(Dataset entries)
====

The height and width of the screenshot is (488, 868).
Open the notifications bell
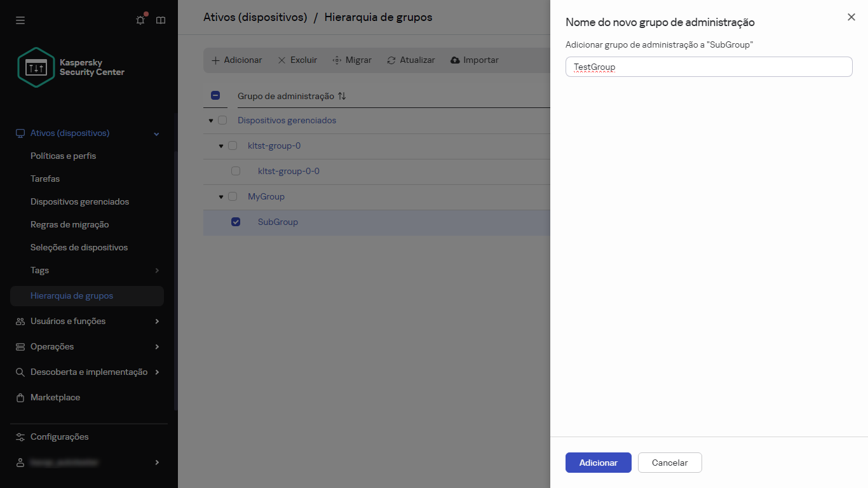[x=140, y=20]
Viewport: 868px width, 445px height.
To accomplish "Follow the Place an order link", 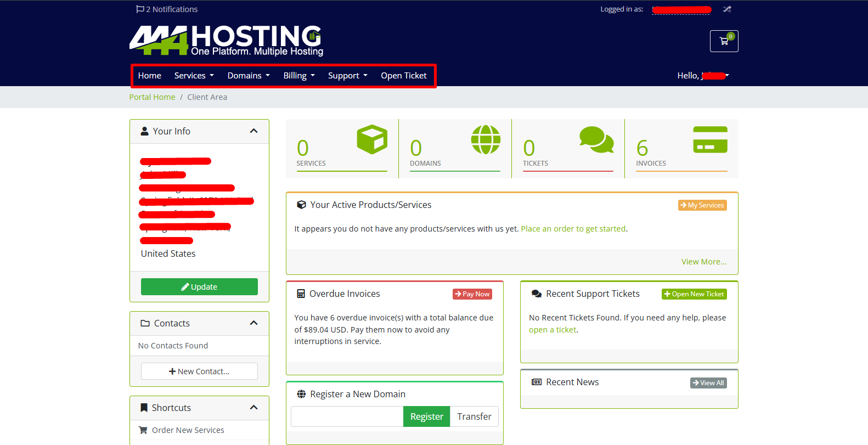I will tap(573, 229).
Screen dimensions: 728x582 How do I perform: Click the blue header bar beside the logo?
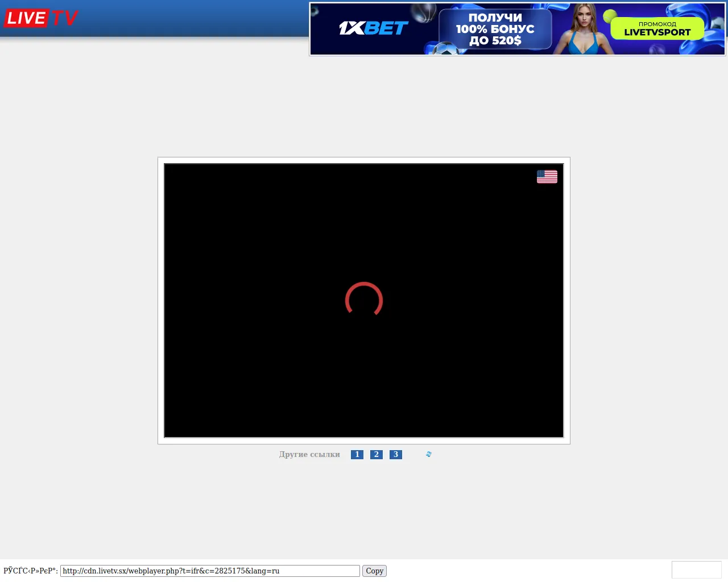193,18
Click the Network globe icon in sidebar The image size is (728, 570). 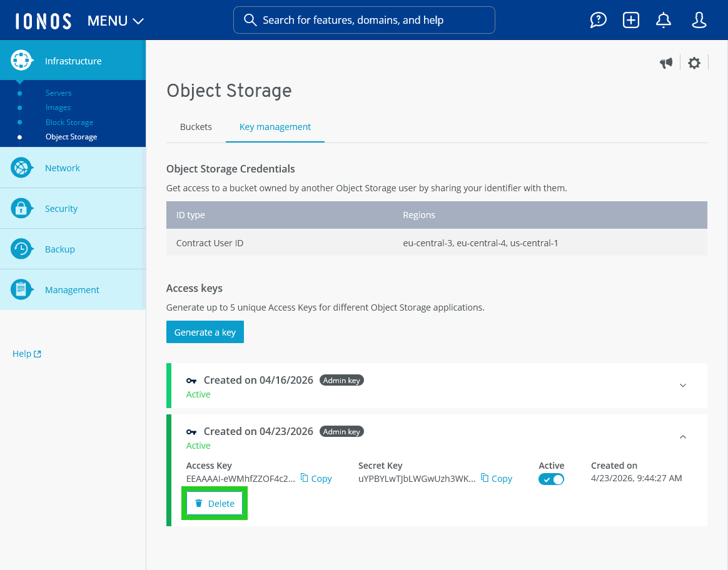(x=21, y=168)

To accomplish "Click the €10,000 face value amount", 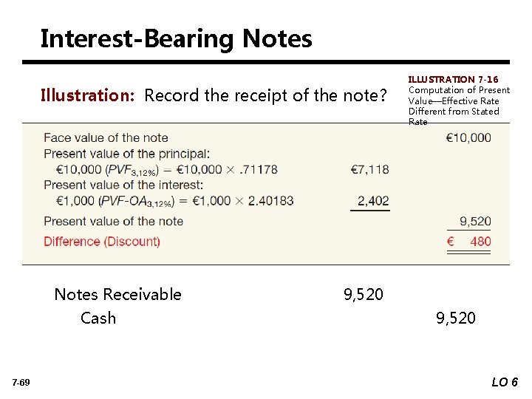I will (468, 137).
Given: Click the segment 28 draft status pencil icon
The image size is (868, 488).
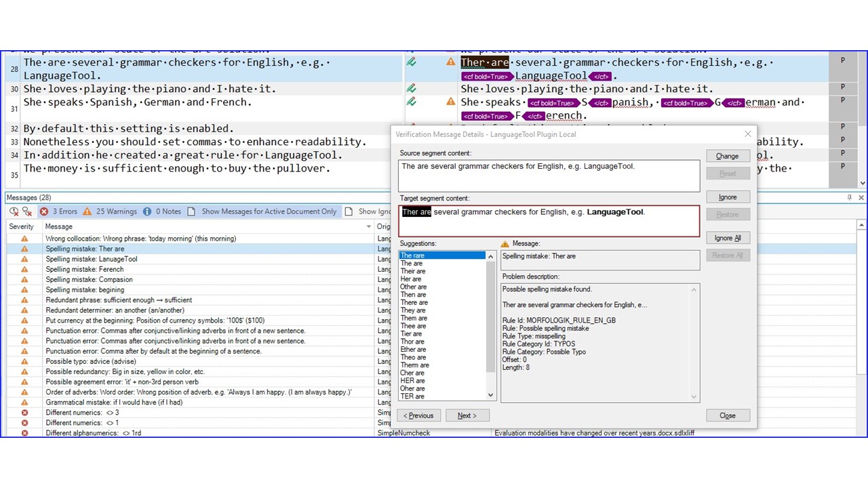Looking at the screenshot, I should [x=411, y=62].
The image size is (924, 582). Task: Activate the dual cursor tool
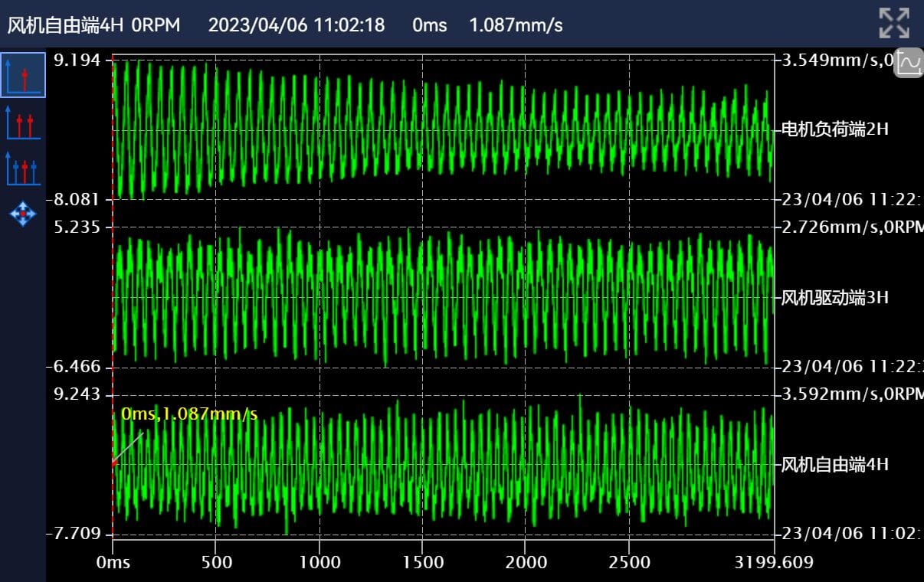click(22, 123)
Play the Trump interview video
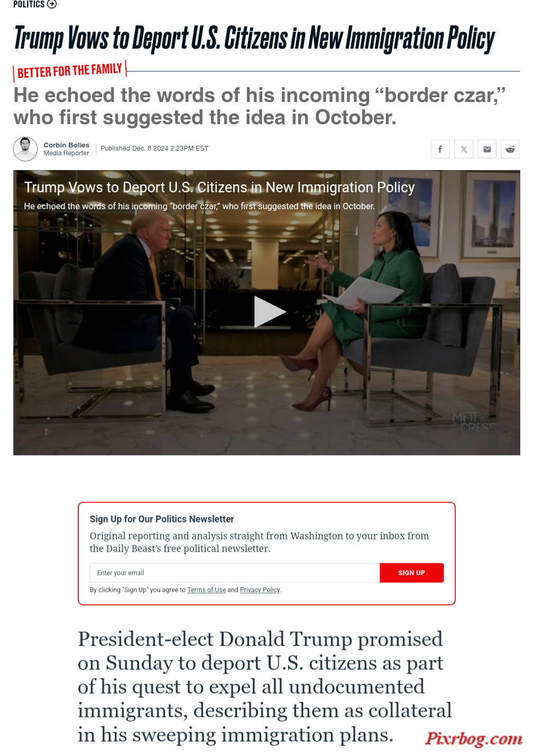The width and height of the screenshot is (533, 756). click(x=270, y=312)
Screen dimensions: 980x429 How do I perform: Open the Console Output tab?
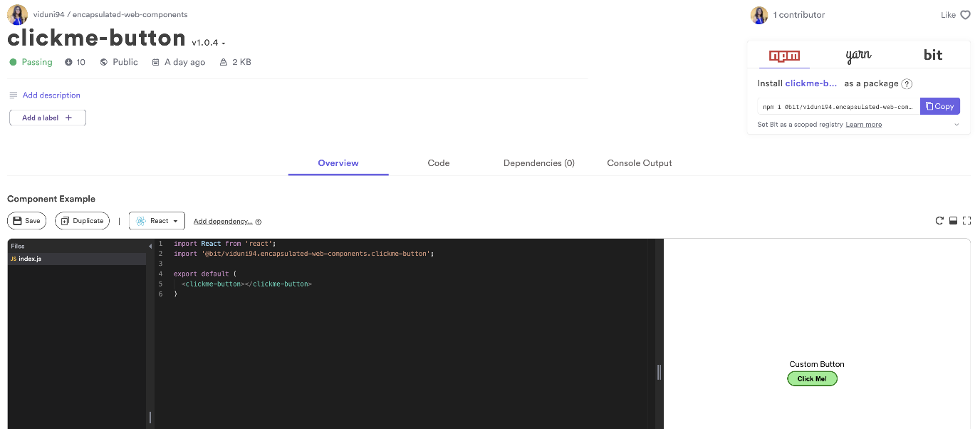click(639, 163)
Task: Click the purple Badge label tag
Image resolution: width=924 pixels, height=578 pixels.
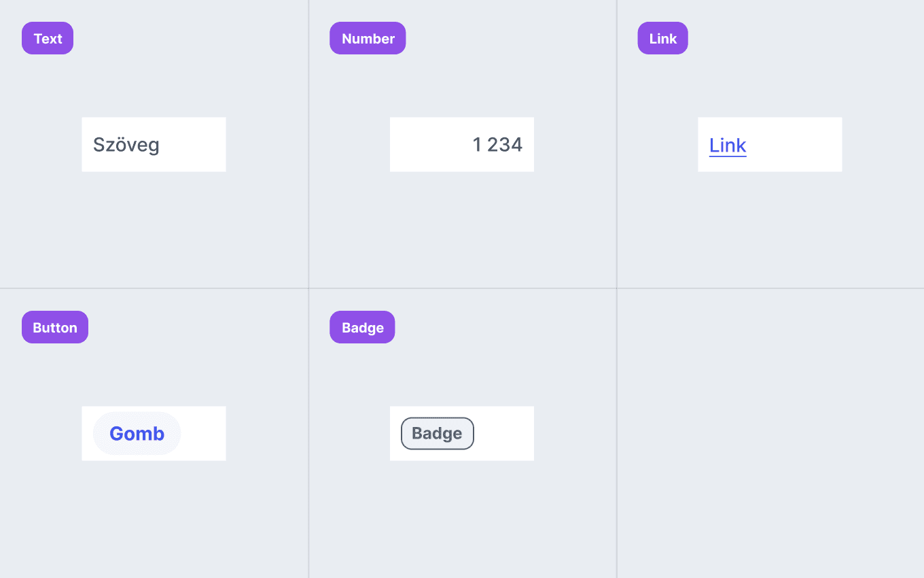Action: (362, 327)
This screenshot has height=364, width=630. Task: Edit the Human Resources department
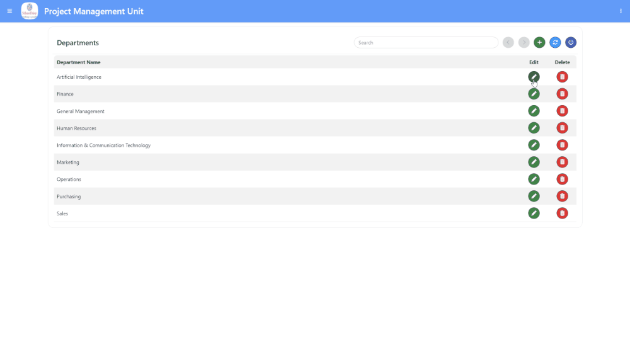click(534, 128)
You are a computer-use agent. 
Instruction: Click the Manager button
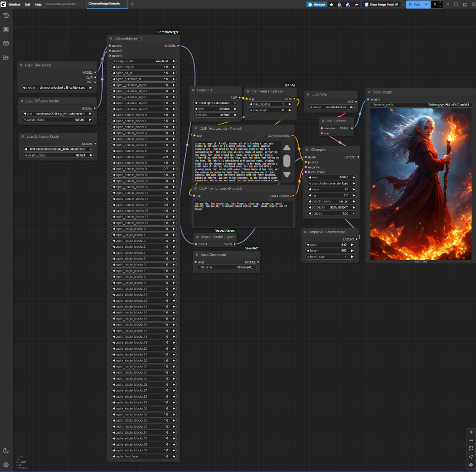317,4

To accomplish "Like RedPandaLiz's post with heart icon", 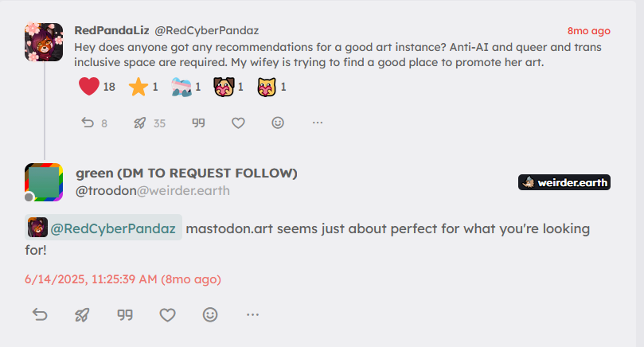I will (237, 123).
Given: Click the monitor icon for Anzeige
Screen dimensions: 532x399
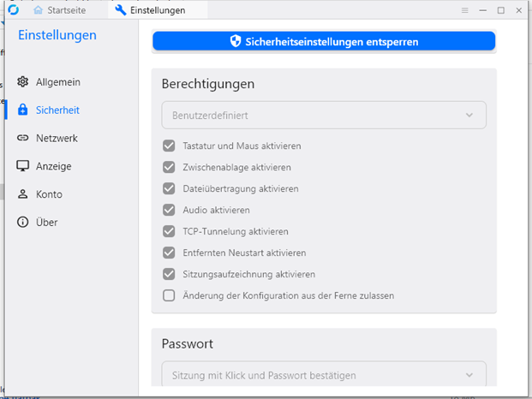Looking at the screenshot, I should tap(23, 166).
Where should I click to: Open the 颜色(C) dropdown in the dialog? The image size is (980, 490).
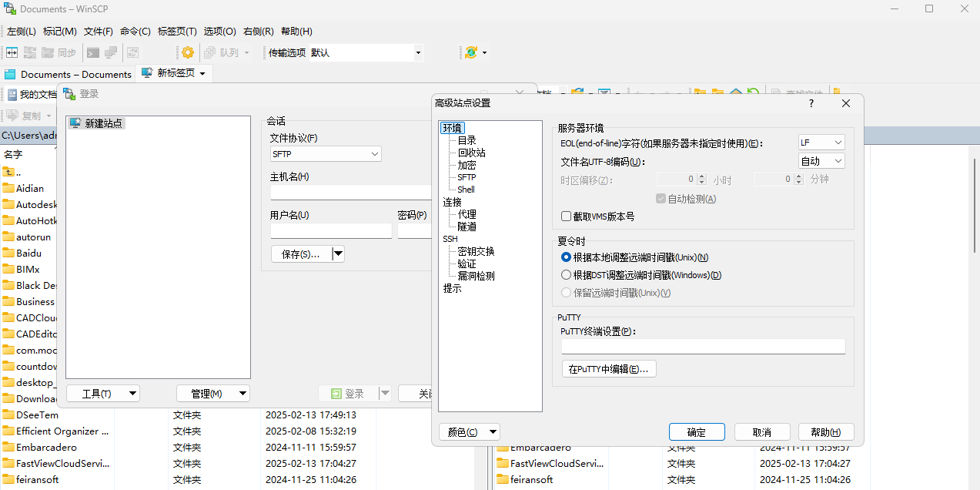[469, 431]
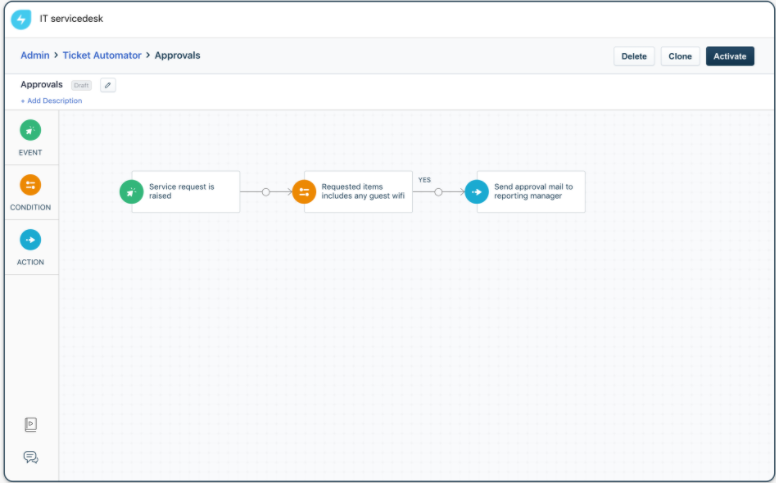Click orange condition icon on Requested items node

(x=304, y=191)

====

**Brief**. Once a line of the records is found to contain "Given", copy it out.

**Exercise solution**.
Given: Click the segment 28 draft status pencil icon
Given: Click the monitor icon for Anzeige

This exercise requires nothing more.